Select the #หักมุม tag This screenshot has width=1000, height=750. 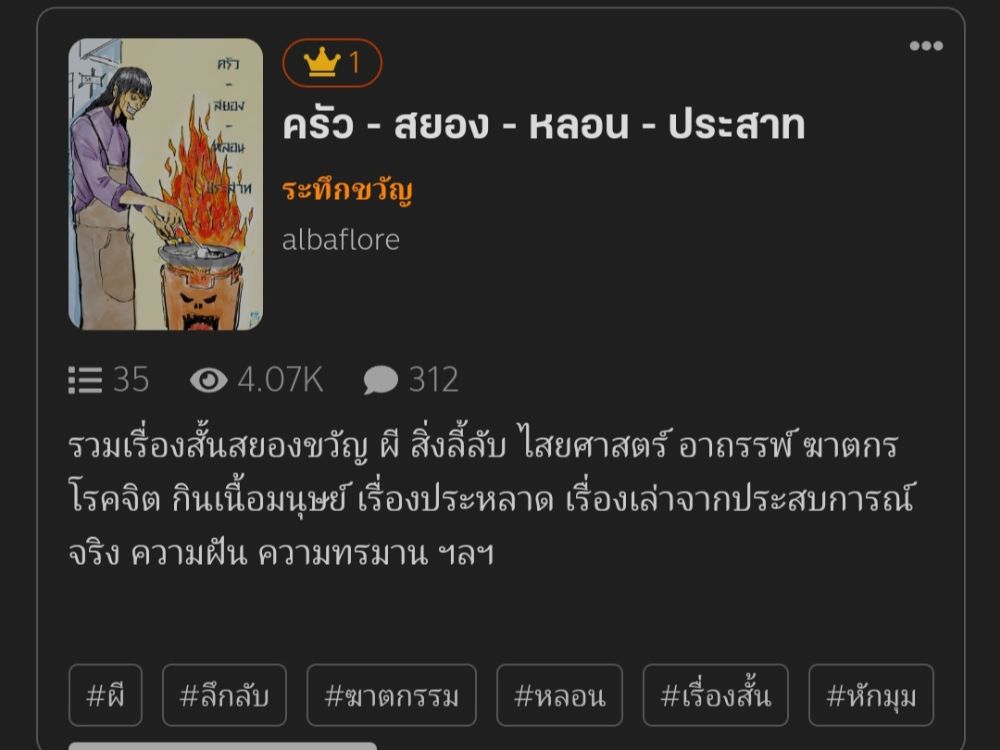pos(871,695)
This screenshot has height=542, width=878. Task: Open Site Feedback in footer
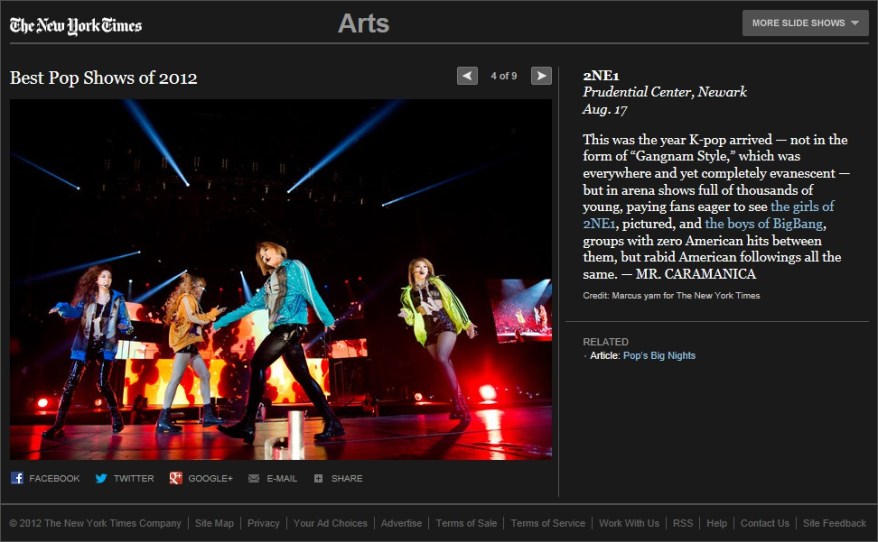click(x=834, y=523)
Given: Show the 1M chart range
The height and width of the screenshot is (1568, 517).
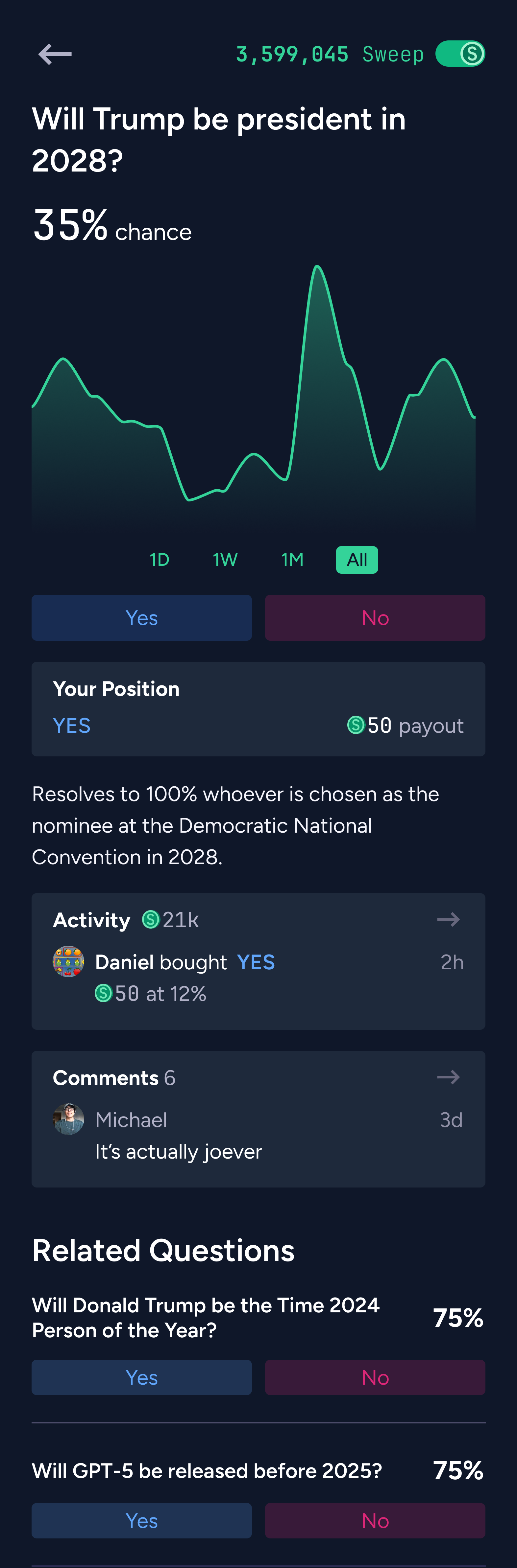Looking at the screenshot, I should (292, 559).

= = = = = = =

Please copy exactly the lines from the one containing "The height and" through the last line of the records above, both included, and leave out any pictures.

### TASK RESPONSE
The height and width of the screenshot is (1568, 517).
Looking at the screenshot, I should (292, 559).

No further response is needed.